The Federal Circuit on June 14 affirmed Patent Office decisions in inter partes review (IPR) proceedings canceling patents the University of Minnesota owned, concluding that “state sovereign immunity does not apply to these proceedings.” The court’s conclusion is not limited to instances where, for example, a state university waives its sovereign immunity by asserting a patent in federal court proceedings. One broad import of the court’s holding therefore is that all state university patents are vulnerable to attack in PTO proceedings. Regents of the Univ. of Minn. v. LSI Corp., Appeal 2018-1559 (Fed. Cir. June 14, 2019); Regents of the Univ. of Minn. v. Ericsson Inc., Appeals 2018-1560 et seq. (Fed. Cir. June 14, 2019).

States typically have immunity from lawsuits brought by private parties, whether in court or as part of agency adjudications. That sovereign immunity does not extend to suits brought by the United States, including agency proceedings brought by the U.S, whether those actions are brought by the U.S. acting on its own initiative or upon information supplied by a private party. Fed. Mar. Comm’n v. S.C. State Ports Auth., 535 U.S. 743, 767-68 (2002).

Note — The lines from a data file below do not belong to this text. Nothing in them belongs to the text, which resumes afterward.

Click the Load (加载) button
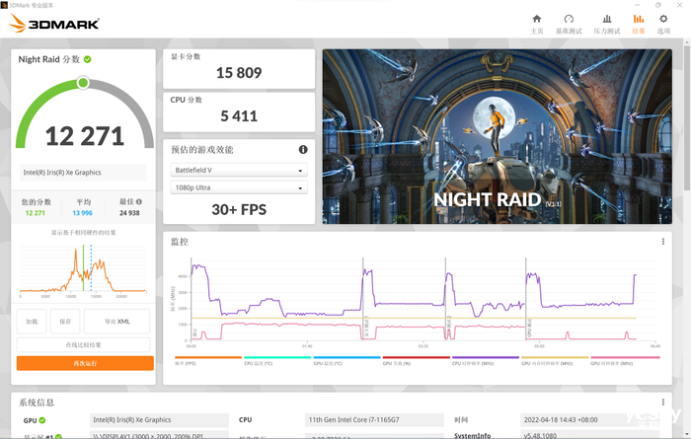The width and height of the screenshot is (691, 439). click(x=32, y=322)
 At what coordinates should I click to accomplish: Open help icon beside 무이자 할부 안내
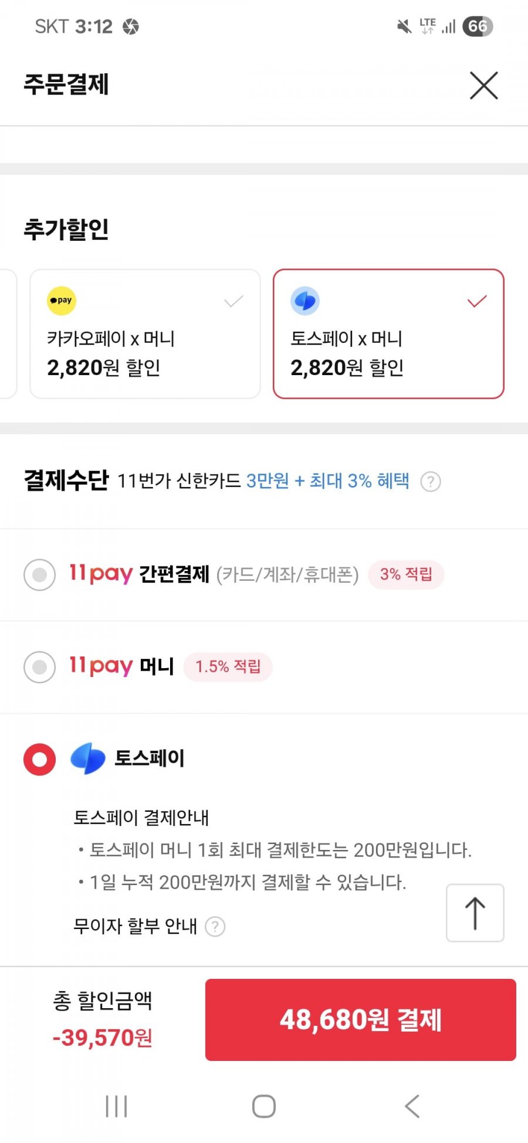click(215, 927)
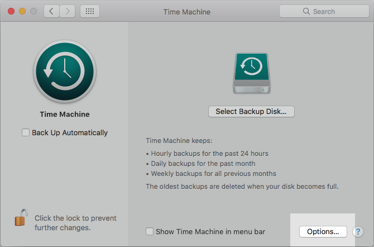Click the backup disk drive icon
Screen dimensions: 374x247
pos(251,73)
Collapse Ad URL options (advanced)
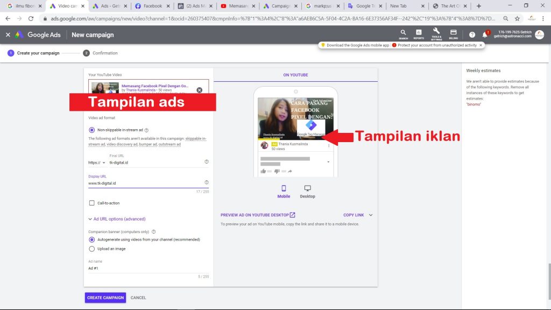 (116, 219)
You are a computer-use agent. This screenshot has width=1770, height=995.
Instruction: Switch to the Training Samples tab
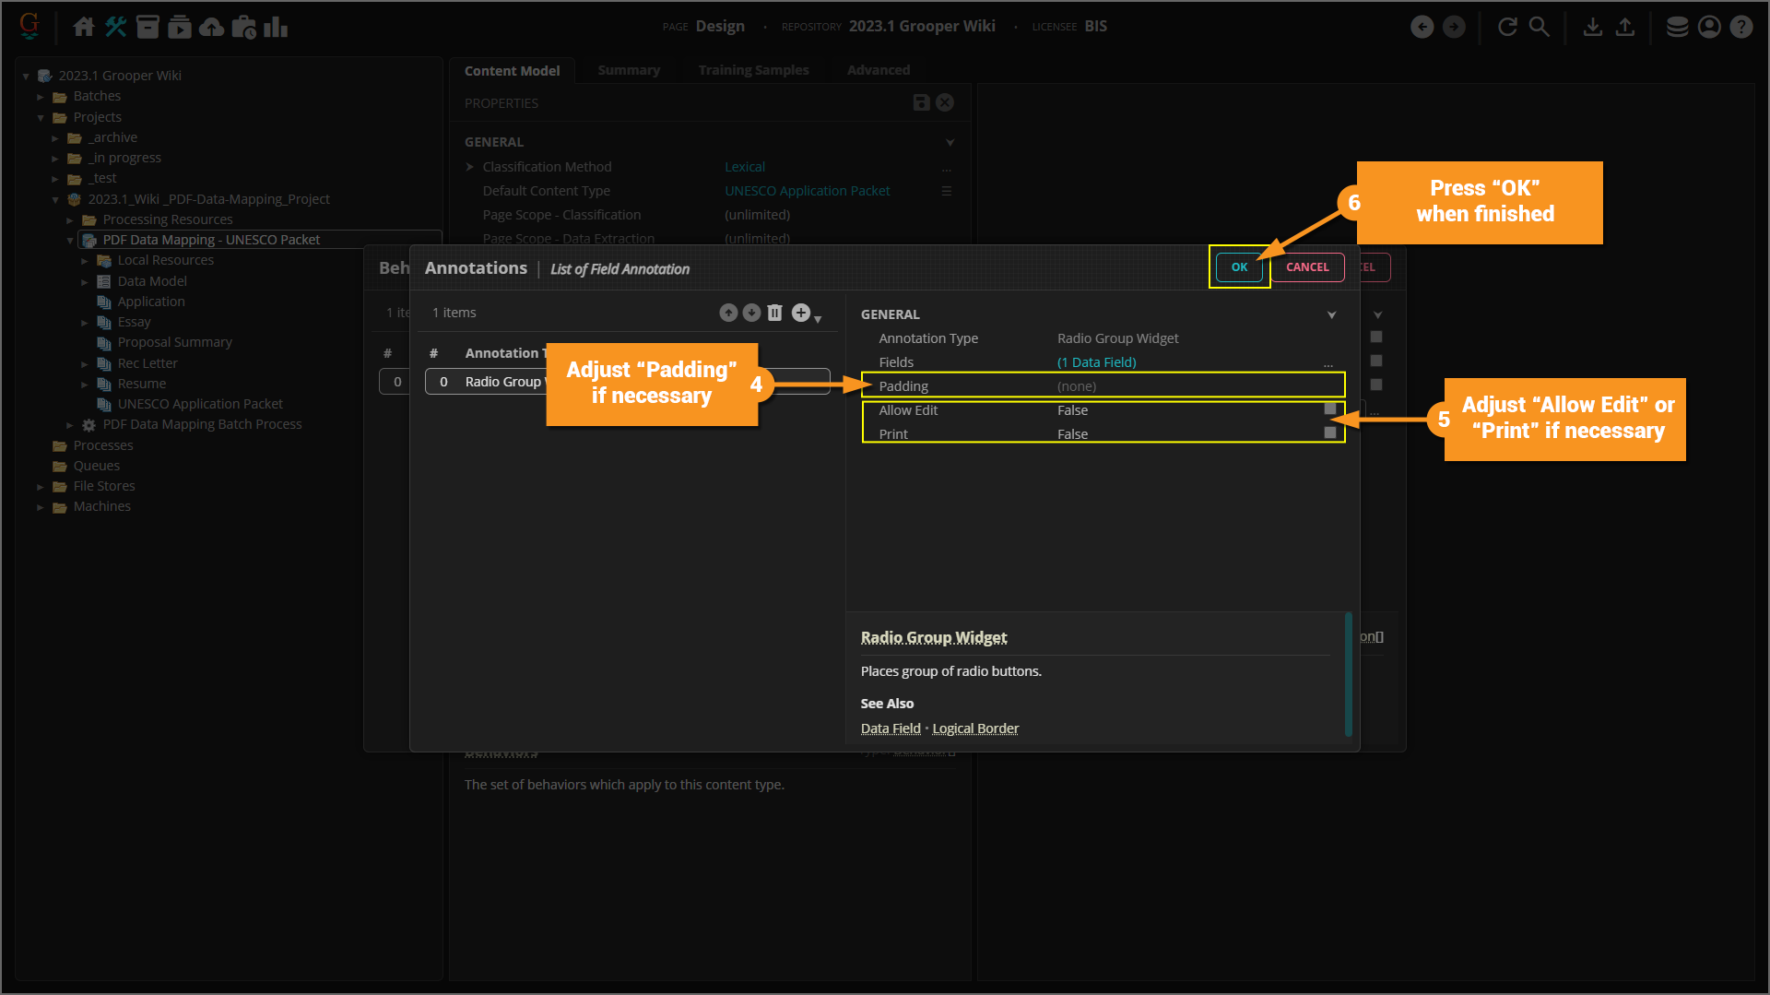pos(753,70)
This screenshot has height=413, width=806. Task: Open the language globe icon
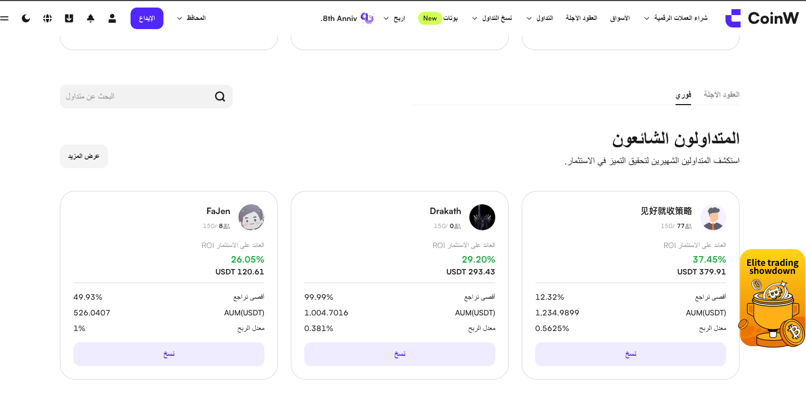coord(47,18)
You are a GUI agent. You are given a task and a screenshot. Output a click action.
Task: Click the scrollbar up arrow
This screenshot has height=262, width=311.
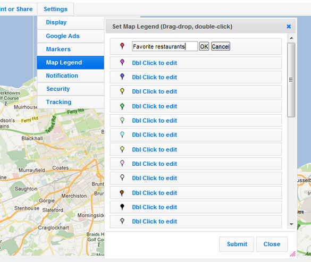[291, 38]
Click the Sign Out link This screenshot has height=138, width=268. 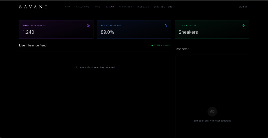coord(244,7)
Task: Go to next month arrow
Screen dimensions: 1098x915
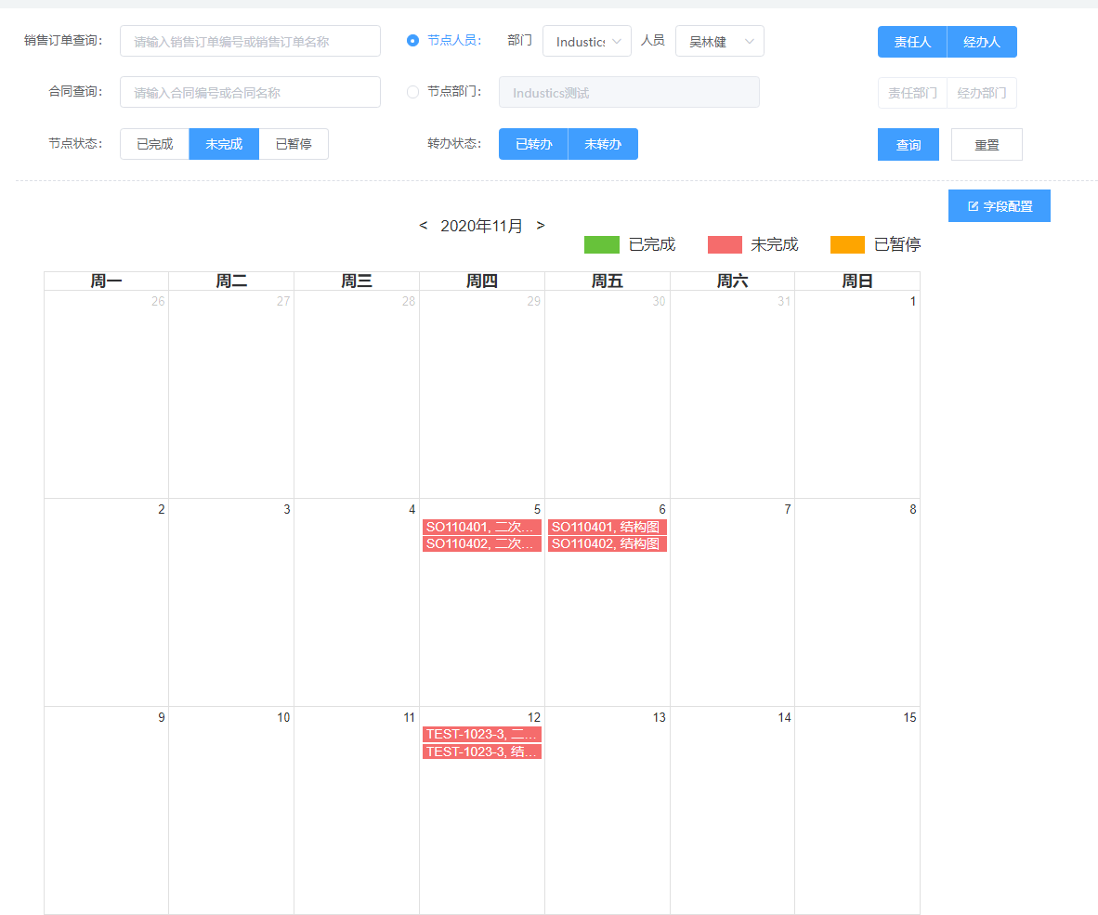Action: [541, 226]
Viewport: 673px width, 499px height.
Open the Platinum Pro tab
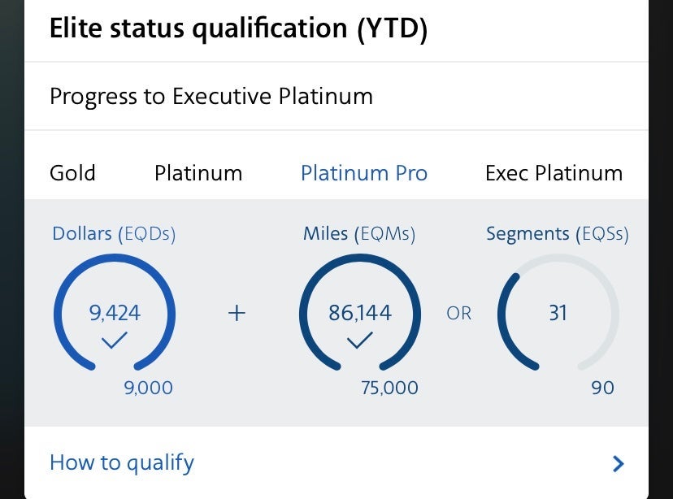[x=363, y=173]
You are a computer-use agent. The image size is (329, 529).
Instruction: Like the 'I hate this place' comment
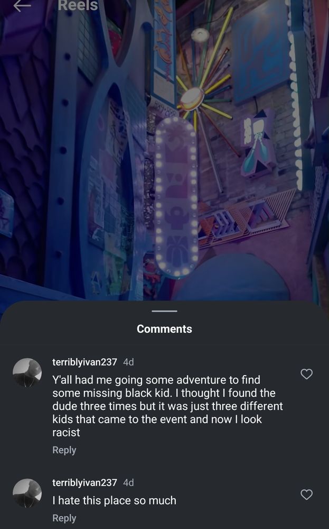coord(306,495)
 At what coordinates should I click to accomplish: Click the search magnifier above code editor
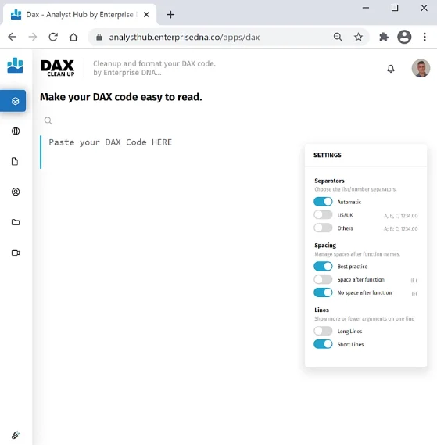tap(48, 121)
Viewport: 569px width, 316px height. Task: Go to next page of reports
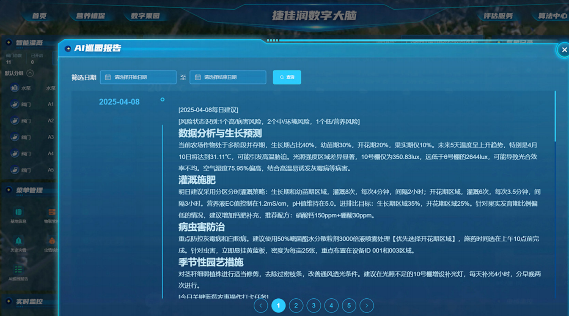(x=366, y=305)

The University of Minnesota argued that its patents were immune from IPR proceedings because IPRs are similar to a dispute between the private party that requested initiation of the proceeding and the state patent owner. The Federal Circuit disagreed. According to the court (citing the Supreme Court decision in Cuozzo Speed Techs., LLC v. Lee, 136 S. Ct. 2131 (2016)), although the expanded role for third parties in IPRs may make them look more like civil litigation, the third party participation does not change the basic purpose and character of the proceeding, which is an agency action. While a third party request is required for the USPTO to institute a review, the decision of whether to do so is solely in the USPTO director’s discretion. Once instituted, the proceeding may continue without the third party petitioner’s participation and the proceeding can either cancel or confirm patent claims but it cannot award monetary or other relief against the patent owner.

In reaching its holding, the Federal Circuit relied on the analysis from its recent decision that tribal sovereign immunity does not apply to IPR proceedings because the “USPTO [was] acting as the United States in its role as a superior sovereign to reconsider a prior administrative grant” (Saint Regis Mohawk Tribe v. Mylan Pharmaceuticals Inc., 896 F.3d 1322 (Fed. Cir. 2018), cert. denied, 139 S. Ct. 1547 (2019)), (quoting Cuozzo, 136 S. Ct. at 2144). The court held that the factors in Saint Regis that supported the determination that IPRs are agency actions and not civil litigation were equally applicable to state sovereign immunity.